▶ **Collected data**
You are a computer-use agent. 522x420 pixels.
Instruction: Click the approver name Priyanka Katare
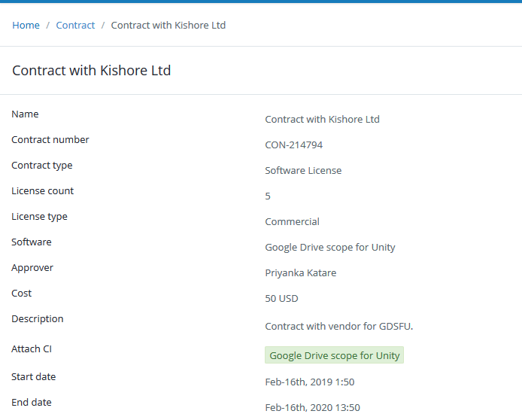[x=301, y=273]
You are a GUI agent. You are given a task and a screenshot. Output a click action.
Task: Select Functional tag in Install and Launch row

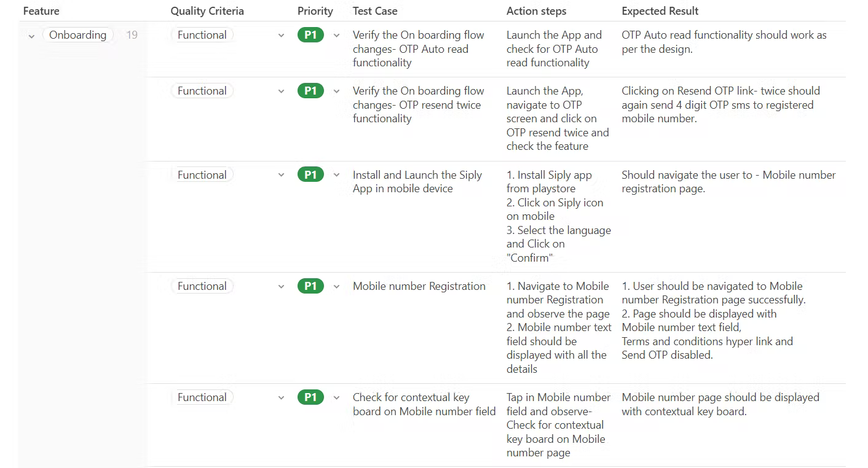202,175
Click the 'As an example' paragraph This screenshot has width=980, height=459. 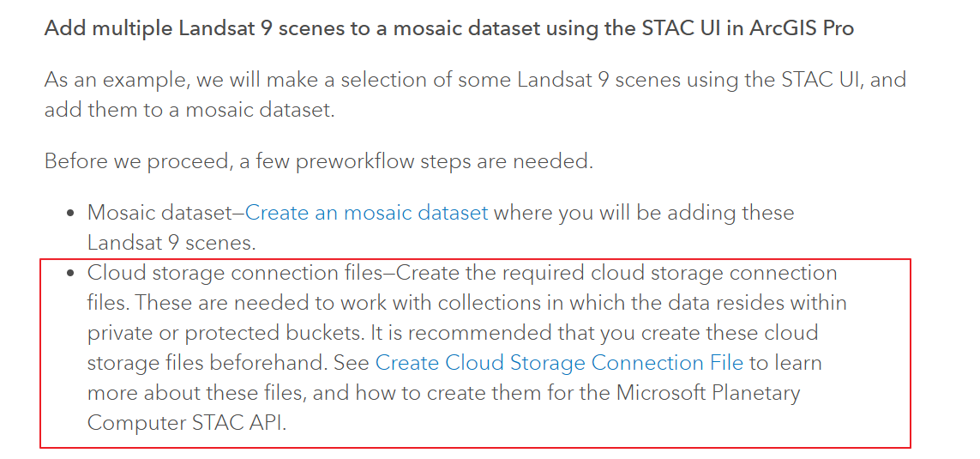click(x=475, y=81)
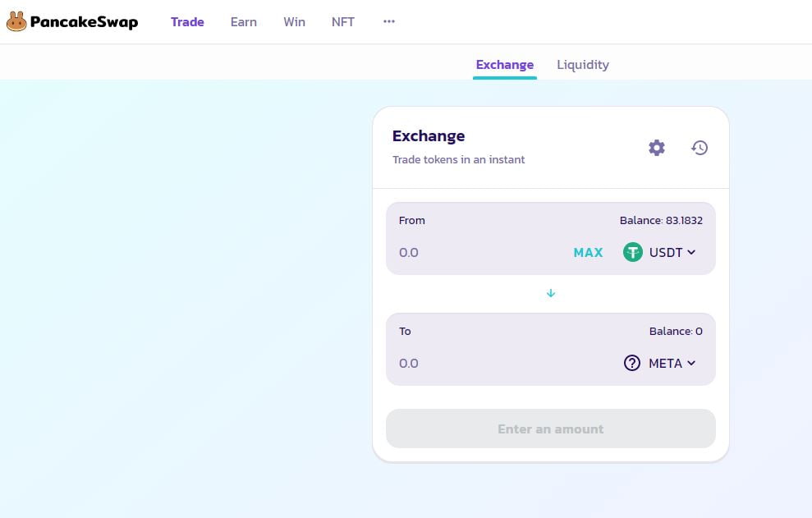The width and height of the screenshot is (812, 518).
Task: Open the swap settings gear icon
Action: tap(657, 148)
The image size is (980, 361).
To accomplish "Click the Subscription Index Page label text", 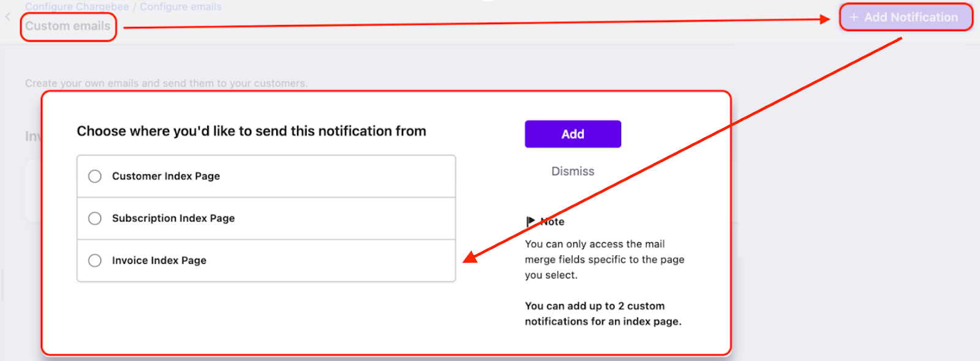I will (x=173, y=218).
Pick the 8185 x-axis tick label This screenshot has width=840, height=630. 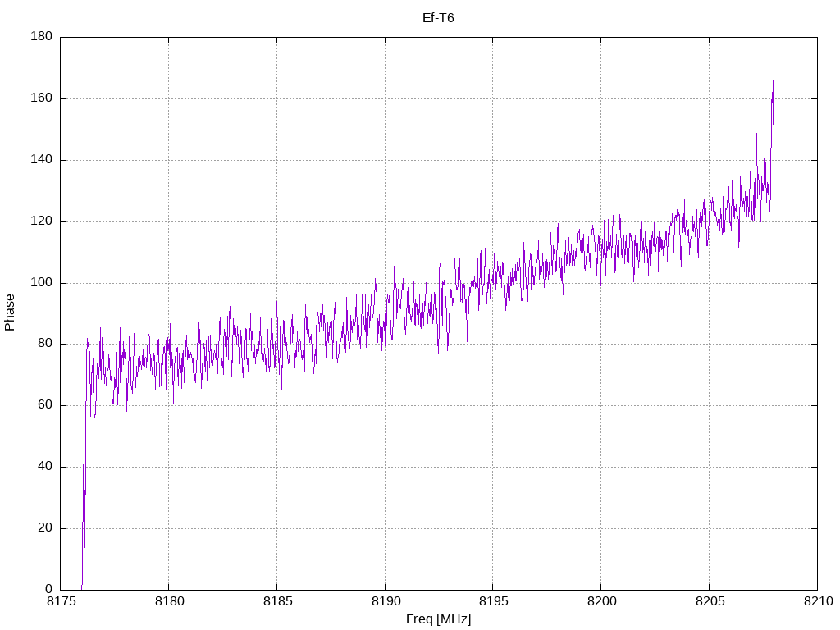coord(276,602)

▶ **WHAT YOU SHOULD DO**
Filter the entries down to the lines containing "agent". Copy each of those lines.

▶ **TASK SOLUTION**
You are a computer-use agent. 522x420 pixels.
You are a GUI agent. You are given a task and a screenshot. Output a click action.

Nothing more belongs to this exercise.